Continue the R source file documenting the synthetic control data simulation function from the point where it stops.
** start Document section **
R/simulate_data.R

Defines functions mvrarnorm rarnorm simulate_data_factor simulate_data simulate_data_synth

Documented in mvrarnorm rarnorm simulate_data simulate_data_factor simulate_data_synth

#' Simulate data according to synthetic control model
#'
#' This function simulates a basic form of synthetic control
#' data, mainly for testing purposes.
#'
#' @param N_donor number of donors
#' @param N_treated number of treated units
#' @param N_covar number of covariates
#' @param N_pre number of pre-intervention timepoints
#' @param N_post number of post-intervention timepoints
#' @param N_nonzero number of true nonzero weights
#' @param treatment_effect the size of the true treatment effect
#' @param sd_resid_X the residual standard deviation of X1
#' @param sd_resid_ZY the residual standard deviation of Z1 and Y1
#' @param ar1_outcome autoregressive effect of the outcome
#'
#' @returns A list with the following elements
#' - W the true unit weights
#' - X0 the donor unit covariates
#' - X1 the treated unit covariates
#' - Z0 the donor unit pre-intervention outcomes
#' - Z1 the treated unit pre-intervention outcomes
#' - Y0 the donor unit post-intervention outcomes
#' - Y1 the treated unit post-intervention outcomes
#'
#' @importFrom stats rnorm runif
#'
#' @example R/examples/example_simulate.R
#'
#' @details
#' Note that treatment effect can be a single number, but
#' it may also be a vector of length N_post, indicating
#' the effect size at each post-intervention measurement.
#' occasion. It may also be a matrix of size N_post by
#' N_treated.
** end Document section **
** start Excerpted records **
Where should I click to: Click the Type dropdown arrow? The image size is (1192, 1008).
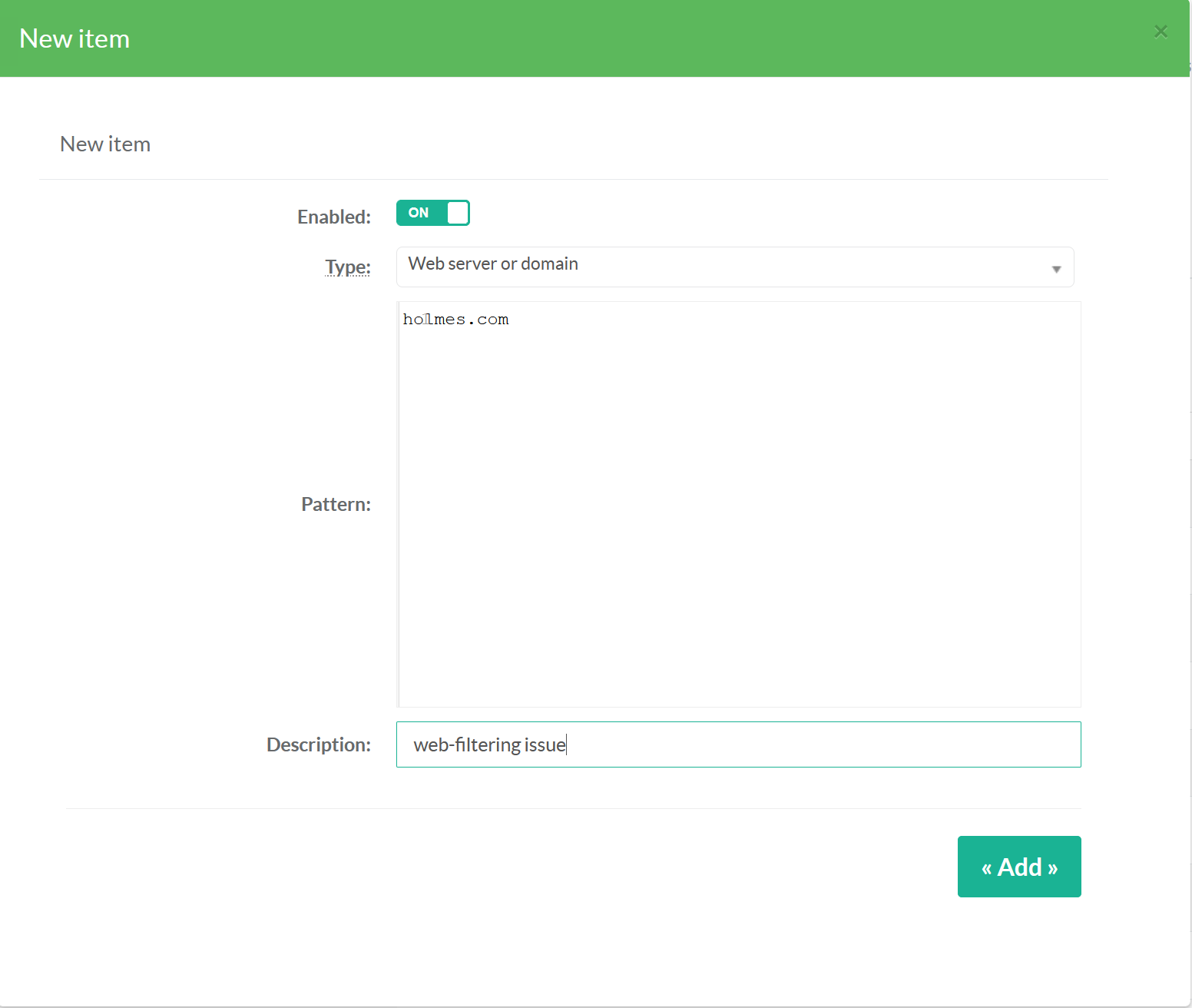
** end Excerpted records **
** start Excerpted records **
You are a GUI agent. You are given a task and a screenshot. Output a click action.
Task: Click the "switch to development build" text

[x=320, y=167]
** end Excerpted records **
### Solved exercise
#'
#'
#' @seealso [pensynth()], [cv_pensynth()], [placebo_test()], [simulate_data_factor()]
#'
#' @export
simulate_data_synth <- function(
  N_donor = 50, N_treated = 1, N_covar = 5, N_pre = 12,
  N_post = 6, N_nonzero = 4, treatment_effect = 1,
  sd_resid_X = 0.1, sd_resid_ZY = 0.1, ar1_outcome = 0.8
) {
  # Total units
  N_units <- N_donor + N_treated

  # Weights
  W <- matrix(runif(N_donor * N_treated), N_donor)
  if (N_nonzero < N_donor)
    for (n in 1:N_treated) {
      id_zero <- sample(N_donor, N_donor - N_nonzero, replace = FALSE)
      W[id_zero, n] <- 0
    } else {
      cli::cli_alert_warning("N_nonzero ({N_nonzero}) larger than N_donor ({N_donor})")
    }
  W <- apply(W, 2, function(w) w / sum(w))

  # Covariates
  X0 <- matrix(rnorm(N_covar * N_donor), N_covar)
  X1 <- X0 %*% W + matrix(rnorm(N_covar * N_treated, sd = sd_resid_X), N_covar)

  # Outcome
  N_tot <- N_pre + N_post

  # Pre- and post outcome for donor units
  ZY0 <- mvrarnorm(N_tot, N_donor, phi = ar1_outcome)
  Z0  <- ZY0[1:N_pre, ]
  Y0  <- ZY0[(N_pre + 1):N_tot, ]

  # Pre- and post outcome for treated units
  RZY <- matrix(rnorm(N_tot * N_treated, sd = sd_resid_ZY), N_tot)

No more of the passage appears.